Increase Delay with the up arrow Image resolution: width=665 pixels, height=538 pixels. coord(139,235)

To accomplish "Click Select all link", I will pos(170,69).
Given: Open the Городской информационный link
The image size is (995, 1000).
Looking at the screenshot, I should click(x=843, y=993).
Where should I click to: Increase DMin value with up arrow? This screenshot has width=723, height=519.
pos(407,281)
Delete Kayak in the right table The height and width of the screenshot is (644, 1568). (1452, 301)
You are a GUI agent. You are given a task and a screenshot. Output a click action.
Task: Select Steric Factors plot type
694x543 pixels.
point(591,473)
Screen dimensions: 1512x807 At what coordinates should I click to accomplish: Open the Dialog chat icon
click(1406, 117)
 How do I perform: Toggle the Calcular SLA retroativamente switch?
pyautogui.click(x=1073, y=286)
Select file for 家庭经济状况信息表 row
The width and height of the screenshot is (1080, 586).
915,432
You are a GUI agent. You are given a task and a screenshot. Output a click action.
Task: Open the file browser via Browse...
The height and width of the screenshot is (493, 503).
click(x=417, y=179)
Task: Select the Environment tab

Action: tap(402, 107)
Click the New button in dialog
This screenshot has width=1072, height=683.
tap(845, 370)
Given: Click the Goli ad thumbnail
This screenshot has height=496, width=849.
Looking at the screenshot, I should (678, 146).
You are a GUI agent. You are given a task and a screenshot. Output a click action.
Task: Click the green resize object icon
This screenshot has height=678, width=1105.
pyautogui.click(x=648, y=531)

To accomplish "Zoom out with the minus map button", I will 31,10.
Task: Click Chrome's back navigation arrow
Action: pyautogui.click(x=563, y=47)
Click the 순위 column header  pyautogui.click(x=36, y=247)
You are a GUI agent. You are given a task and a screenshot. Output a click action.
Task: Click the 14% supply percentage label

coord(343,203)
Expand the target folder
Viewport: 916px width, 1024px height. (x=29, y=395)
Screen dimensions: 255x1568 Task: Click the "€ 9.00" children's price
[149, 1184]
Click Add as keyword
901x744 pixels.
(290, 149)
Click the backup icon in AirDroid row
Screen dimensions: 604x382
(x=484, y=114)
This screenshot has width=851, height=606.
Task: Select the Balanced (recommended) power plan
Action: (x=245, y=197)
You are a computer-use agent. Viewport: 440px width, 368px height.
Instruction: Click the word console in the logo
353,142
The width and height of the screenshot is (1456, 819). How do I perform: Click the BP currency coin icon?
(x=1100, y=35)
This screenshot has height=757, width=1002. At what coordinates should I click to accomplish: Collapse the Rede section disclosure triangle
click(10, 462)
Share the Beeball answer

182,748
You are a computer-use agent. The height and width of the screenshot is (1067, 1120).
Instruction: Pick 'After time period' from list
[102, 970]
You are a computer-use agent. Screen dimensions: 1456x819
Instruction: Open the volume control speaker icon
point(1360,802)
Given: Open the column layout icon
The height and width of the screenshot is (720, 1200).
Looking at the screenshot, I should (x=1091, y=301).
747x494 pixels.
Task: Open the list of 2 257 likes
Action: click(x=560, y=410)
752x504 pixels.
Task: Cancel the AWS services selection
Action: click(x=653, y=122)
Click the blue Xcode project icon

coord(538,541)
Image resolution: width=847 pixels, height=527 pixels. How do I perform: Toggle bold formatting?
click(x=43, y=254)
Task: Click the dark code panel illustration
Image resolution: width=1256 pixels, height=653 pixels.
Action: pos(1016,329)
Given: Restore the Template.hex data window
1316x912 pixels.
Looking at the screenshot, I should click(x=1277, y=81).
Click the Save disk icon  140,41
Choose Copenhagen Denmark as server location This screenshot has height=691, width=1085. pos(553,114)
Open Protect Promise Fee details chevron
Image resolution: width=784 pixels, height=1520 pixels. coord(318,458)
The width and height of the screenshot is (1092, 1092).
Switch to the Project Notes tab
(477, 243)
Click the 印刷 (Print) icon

——————

» PROMPT
Write all of the records out exactly, including every line.

» SOLVED PROBLEM
Increase Delay with the up arrow Image resolution: width=665 pixels, height=538 pixels. coord(139,235)

To accomplish "Click Select all link", I will pos(170,69).
Given: Open the Городской информационный link
The image size is (995, 1000).
Looking at the screenshot, I should click(x=843, y=993).
Where should I click to: Increase DMin value with up arrow? This screenshot has width=723, height=519.
pos(407,281)
Delete Kayak in the right table The height and width of the screenshot is (644, 1568). (1452, 301)
You are a GUI agent. You are given a task and a screenshot. Output a click action.
Task: Select Steric Factors plot type
694x543 pixels.
point(591,473)
Screen dimensions: 1512x807 At what coordinates should I click to accomplish: Open the Dialog chat icon
click(1406, 117)
 How do I perform: Toggle the Calcular SLA retroativamente switch?
pyautogui.click(x=1073, y=286)
Select file for 家庭经济状况信息表 row
The width and height of the screenshot is (1080, 586).
915,432
You are a GUI agent. You are given a task and a screenshot. Output a click action.
Task: Open the file browser via Browse...
The height and width of the screenshot is (493, 503).
click(x=417, y=179)
Task: Select the Environment tab

Action: tap(402, 107)
Click the New button in dialog
This screenshot has width=1072, height=683.
tap(845, 370)
Given: Click the Goli ad thumbnail
This screenshot has height=496, width=849.
Looking at the screenshot, I should (678, 146).
You are a GUI agent. You are given a task and a screenshot. Output a click action.
Task: Click the green resize object icon
This screenshot has height=678, width=1105.
pyautogui.click(x=648, y=531)

To accomplish "Zoom out with the minus map button", I will 31,10.
Task: Click Chrome's back navigation arrow
Action: pyautogui.click(x=563, y=47)
Click the 순위 column header  pyautogui.click(x=36, y=247)
You are a GUI agent. You are given a task and a screenshot. Output a click action.
Task: Click the 14% supply percentage label

coord(343,203)
Expand the target folder
Viewport: 916px width, 1024px height. (x=29, y=395)
Screen dimensions: 255x1568 Task: Click the "€ 9.00" children's price
[149, 1184]
Click Add as keyword
901x744 pixels.
(290, 149)
Click the backup icon in AirDroid row
Screen dimensions: 604x382
(x=484, y=114)
This screenshot has width=851, height=606.
Task: Select the Balanced (recommended) power plan
Action: (x=245, y=197)
You are a computer-use agent. Viewport: 440px width, 368px height.
Instruction: Click the word console in the logo
353,142
The width and height of the screenshot is (1456, 819). How do I perform: Click the BP currency coin icon?
(x=1100, y=35)
This screenshot has height=757, width=1002. At what coordinates should I click to accomplish: Collapse the Rede section disclosure triangle
click(10, 462)
Share the Beeball answer

182,748
You are a computer-use agent. The height and width of the screenshot is (1067, 1120).
Instruction: Pick 'After time period' from list
[102, 970]
You are a computer-use agent. Screen dimensions: 1456x819
Instruction: Open the volume control speaker icon
point(1360,802)
Given: Open the column layout icon
The height and width of the screenshot is (720, 1200).
Looking at the screenshot, I should (x=1091, y=301).
747x494 pixels.
Task: Open the list of 2 257 likes
Action: click(x=560, y=410)
752x504 pixels.
Task: Cancel the AWS services selection
Action: click(x=653, y=122)
Click the blue Xcode project icon

coord(538,541)
Image resolution: width=847 pixels, height=527 pixels. How do I perform: Toggle bold formatting?
click(x=43, y=254)
Task: Click the dark code panel illustration
Image resolution: width=1256 pixels, height=653 pixels.
Action: pos(1016,329)
Given: Restore the Template.hex data window
1316x912 pixels.
Looking at the screenshot, I should click(x=1277, y=81).
Click the Save disk icon  140,41
Choose Copenhagen Denmark as server location This screenshot has height=691, width=1085. pos(553,114)
Open Protect Promise Fee details chevron
Image resolution: width=784 pixels, height=1520 pixels. coord(318,458)
The width and height of the screenshot is (1092, 1092).
Switch to the Project Notes tab
(477, 243)
Click the 印刷 (Print) icon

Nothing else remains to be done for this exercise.